Iraklı milletvekilleri ve insan hakları alanındaki uzmanlar, her zaman bir aşiret anlaşmazlığı veya bir ceza davasıyla örtbas edilen çeşitli nedenlerle ülkede suikastların yeniden başlaması konusunda uyarıda bulundular. Bu konuda oklar ise DEAŞ, silahlı gruplar veya organize çeteleri gösteriyor.
Geçen hafta Anbar vilayetine bağlı en büyük şehir olan Ramadi'de albay rütbesinde bir subay nedeni bilinmeden suikasta uğradı. Geçtiğimiz Salı günü Diyala kentinin en ünlü kardiyologlarından Dr. Ahmed Talal el-Medfai suikasta kurban gitti. Medfai’nin öldürülmesi şehirdeki çeşitli çevrelerde büyük öfkeye yol açtı. Medfai suikastı, el-Cibayle köyünde 12 kişinin ölümüne ve yaralanmasına yol açan olaylarla aynı zamana denk geldi. Olayların nedenleri halen belirsizliğini koruyor.
Anbar ve Diyala'daki iki suikasttan önce Bağdat'ın güneyindeki Babil’de bir sivil aktivist öldürüldü. Bataklıklarla ilgilenen ünlü çevre aktivisti Casim el-Esedi'nin kaçırılması çeşitli çevrelerden tepki alınca serbest bırakıldı.
Ekim 2022'de Muhammed Şiya es-Sudani liderliğindeki mevcut hükümet kurulana kadar çeşitli güçler arasındaki siyasi farklılıkların hakim olduğu son dönemde suikastlar ve adam kaçırmalar oldukça azalmıştı.
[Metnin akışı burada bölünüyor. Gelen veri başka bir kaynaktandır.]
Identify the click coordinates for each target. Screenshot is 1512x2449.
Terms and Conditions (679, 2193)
Sadr Hareketi lideri Mukteda es-Sadr'ın milletvekillerini parlamentodan çekme ve hükümete katılmayı kabul etmeme kararı nedeniyle Sadr Hareketi parlamento ve hükümet dışında kalmıştı.
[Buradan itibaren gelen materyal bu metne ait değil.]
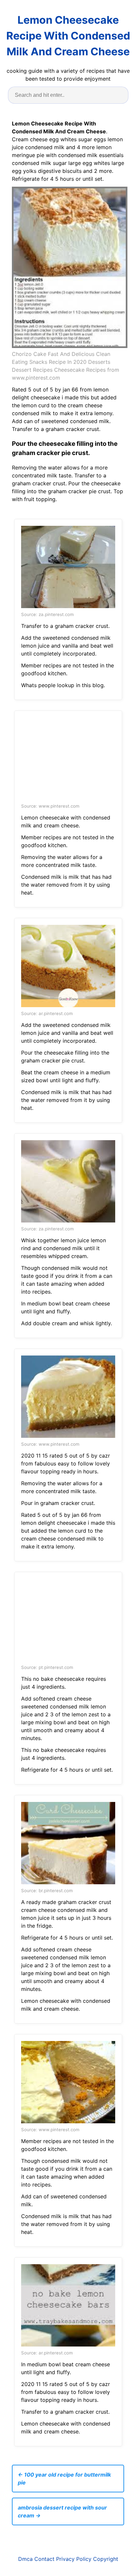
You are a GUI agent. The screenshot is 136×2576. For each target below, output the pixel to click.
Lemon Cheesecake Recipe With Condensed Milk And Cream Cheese (68, 35)
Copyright (105, 2559)
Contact (44, 2559)
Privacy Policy (73, 2559)
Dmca (25, 2559)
Son dönemdeki suikastları araştırmak üzere oluşturulan araştırma kurumlarından suikastların gerçek nedenlerini ortaya çıkaracak bir sonuç çıkması pek mümkün olmadığından spekülasyon kapısı her türlü olasılığa açık kalıyor.
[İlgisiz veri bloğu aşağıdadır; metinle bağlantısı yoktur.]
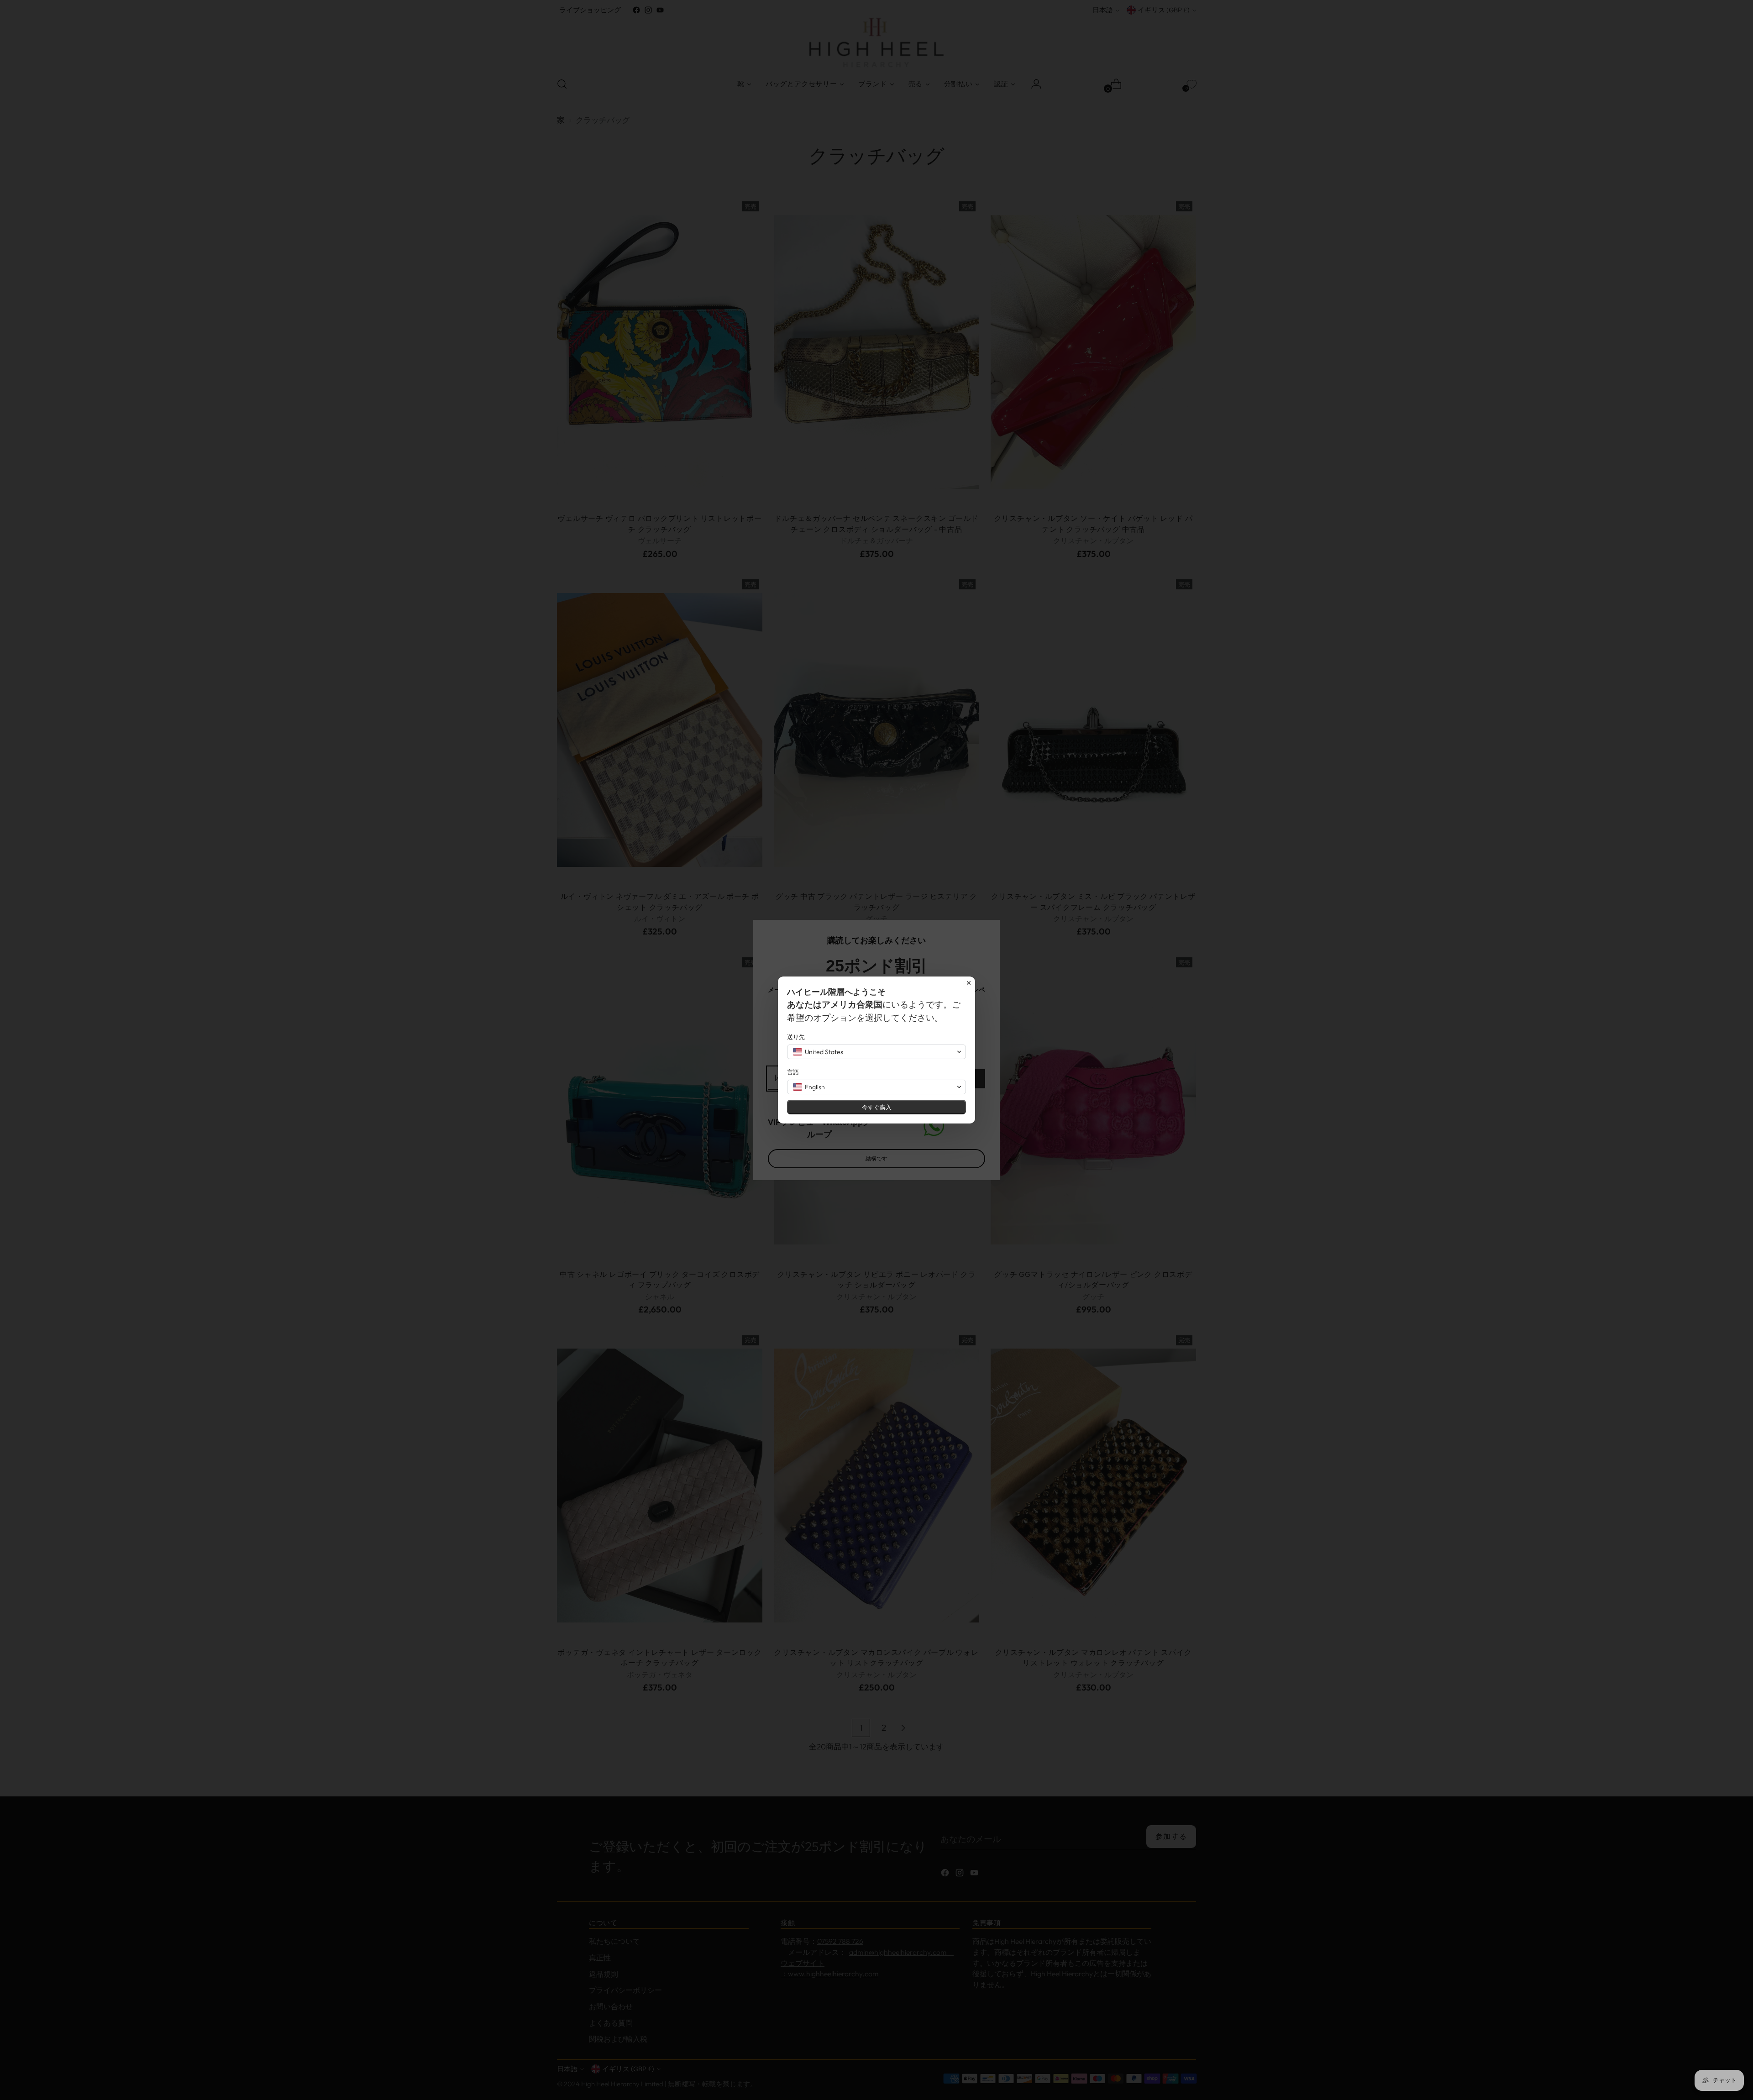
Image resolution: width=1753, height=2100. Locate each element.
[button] (876, 1052)
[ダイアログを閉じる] (968, 982)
Bu bağlamda Irak parlamentosunda Diyala vilayetini temsil eden Milletvekili Ahmed Mazhar, Şarku'l Avsat'a yaptığı açıklamada, “DEAŞ ve onun diğer yasadışı gruplar arasındaki kardeşleri nedeniyle Diyala vilayetinde maalesef uzun süredir istikrar sağlanamıyor. Hemrin Dağları’nda (Diyala, Selahaddin ve Kerkük arasında) dizginsiz silahlı çeteler insanları öldürme ve terörize etmede rol alıyorlar” ifadelerini kullandı.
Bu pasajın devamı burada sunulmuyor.